(Items from a data source)

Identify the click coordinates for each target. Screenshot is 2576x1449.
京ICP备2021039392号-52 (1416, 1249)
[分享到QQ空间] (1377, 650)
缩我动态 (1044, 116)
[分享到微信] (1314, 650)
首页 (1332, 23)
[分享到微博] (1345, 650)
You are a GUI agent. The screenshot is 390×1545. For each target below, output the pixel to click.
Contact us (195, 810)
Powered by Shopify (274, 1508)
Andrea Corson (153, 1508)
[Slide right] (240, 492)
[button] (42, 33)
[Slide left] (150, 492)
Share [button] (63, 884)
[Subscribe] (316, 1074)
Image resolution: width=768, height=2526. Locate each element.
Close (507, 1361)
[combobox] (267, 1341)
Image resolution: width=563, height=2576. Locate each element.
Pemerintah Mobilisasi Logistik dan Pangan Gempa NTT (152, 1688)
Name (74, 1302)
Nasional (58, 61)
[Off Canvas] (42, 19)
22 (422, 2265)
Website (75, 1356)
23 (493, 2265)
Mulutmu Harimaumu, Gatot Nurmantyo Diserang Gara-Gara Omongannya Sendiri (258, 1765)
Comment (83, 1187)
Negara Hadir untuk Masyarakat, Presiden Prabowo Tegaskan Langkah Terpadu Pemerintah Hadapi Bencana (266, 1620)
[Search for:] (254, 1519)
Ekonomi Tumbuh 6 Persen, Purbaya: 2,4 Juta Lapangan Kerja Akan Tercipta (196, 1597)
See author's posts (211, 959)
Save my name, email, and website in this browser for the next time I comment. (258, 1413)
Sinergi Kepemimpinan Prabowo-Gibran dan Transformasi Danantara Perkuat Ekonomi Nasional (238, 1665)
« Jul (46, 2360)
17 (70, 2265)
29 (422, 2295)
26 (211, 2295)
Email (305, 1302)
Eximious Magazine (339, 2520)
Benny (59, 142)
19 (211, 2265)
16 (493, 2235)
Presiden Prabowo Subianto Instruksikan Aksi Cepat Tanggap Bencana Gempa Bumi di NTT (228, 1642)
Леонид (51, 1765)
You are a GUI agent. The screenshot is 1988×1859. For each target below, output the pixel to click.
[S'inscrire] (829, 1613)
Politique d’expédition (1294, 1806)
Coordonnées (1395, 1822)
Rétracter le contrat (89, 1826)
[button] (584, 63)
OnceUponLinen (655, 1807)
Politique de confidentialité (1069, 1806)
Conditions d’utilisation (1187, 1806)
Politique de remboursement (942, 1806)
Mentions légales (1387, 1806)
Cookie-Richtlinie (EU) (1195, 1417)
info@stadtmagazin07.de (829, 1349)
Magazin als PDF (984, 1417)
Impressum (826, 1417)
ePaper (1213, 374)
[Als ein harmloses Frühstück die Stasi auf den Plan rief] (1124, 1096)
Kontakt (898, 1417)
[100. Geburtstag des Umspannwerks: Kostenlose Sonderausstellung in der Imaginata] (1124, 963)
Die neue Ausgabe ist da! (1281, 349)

**WHAT IS NEEDED:** Restate the data above word for word. Leave nothing out.

**RESULT OF THE EXERCISE:**
Identify the click coordinates for each target. Screenshot is 2576x1449.
京ICP备2021039392号-52 (1416, 1249)
[分享到QQ空间] (1377, 650)
缩我动态 (1044, 116)
[分享到微信] (1314, 650)
首页 (1332, 23)
[分享到微博] (1345, 650)
You are a GUI agent. The screenshot is 390×1545. For each target below, output the pixel to click.
Contact us (195, 810)
Powered by Shopify (274, 1508)
Andrea Corson (153, 1508)
[Slide right] (240, 492)
[button] (42, 33)
[Slide left] (150, 492)
Share [button] (63, 884)
[Subscribe] (316, 1074)
Image resolution: width=768, height=2526. Locate each element.
Close (507, 1361)
[combobox] (267, 1341)
Image resolution: width=563, height=2576. Locate each element.
Pemerintah Mobilisasi Logistik dan Pangan Gempa NTT (152, 1688)
Name (74, 1302)
Nasional (58, 61)
[Off Canvas] (42, 19)
22 (422, 2265)
Website (75, 1356)
23 (493, 2265)
Mulutmu Harimaumu, Gatot Nurmantyo Diserang Gara-Gara Omongannya Sendiri (258, 1765)
Comment (83, 1187)
Negara Hadir untuk Masyarakat, Presiden Prabowo Tegaskan Langkah Terpadu Pemerintah Hadapi Bencana (266, 1620)
[Search for:] (254, 1519)
Ekonomi Tumbuh 6 Persen, Purbaya: 2,4 Juta Lapangan Kerja Akan Tercipta (196, 1597)
See author's posts (211, 959)
Save my name, email, and website in this browser for the next time I comment. (258, 1413)
Sinergi Kepemimpinan Prabowo-Gibran dan Transformasi Danantara Perkuat Ekonomi Nasional (238, 1665)
« Jul (46, 2360)
17 (70, 2265)
29 (422, 2295)
26 (211, 2295)
Email (305, 1302)
Eximious Magazine (339, 2520)
Benny (59, 142)
19 (211, 2265)
16 (493, 2235)
Presiden Prabowo Subianto Instruksikan Aksi Cepat Tanggap Bencana Gempa Bumi di NTT (228, 1642)
Леонид (51, 1765)
You are a GUI agent. The screenshot is 1988×1859. For each target below, output the pixel to click.
[S'inscrire] (829, 1613)
Politique d’expédition (1294, 1806)
Coordonnées (1395, 1822)
Rétracter le contrat (89, 1826)
[button] (584, 63)
OnceUponLinen (655, 1807)
Politique de confidentialité (1069, 1806)
Conditions d’utilisation (1187, 1806)
Politique de remboursement (942, 1806)
Mentions légales (1387, 1806)
Cookie-Richtlinie (EU) (1195, 1417)
info@stadtmagazin07.de (829, 1349)
Magazin als PDF (984, 1417)
Impressum (826, 1417)
ePaper (1213, 374)
[Als ein harmloses Frühstück die Stasi auf den Plan rief] (1124, 1096)
Kontakt (898, 1417)
[100. Geburtstag des Umspannwerks: Kostenlose Sonderausstellung in der Imaginata] (1124, 963)
Die neue Ausgabe ist da! (1281, 349)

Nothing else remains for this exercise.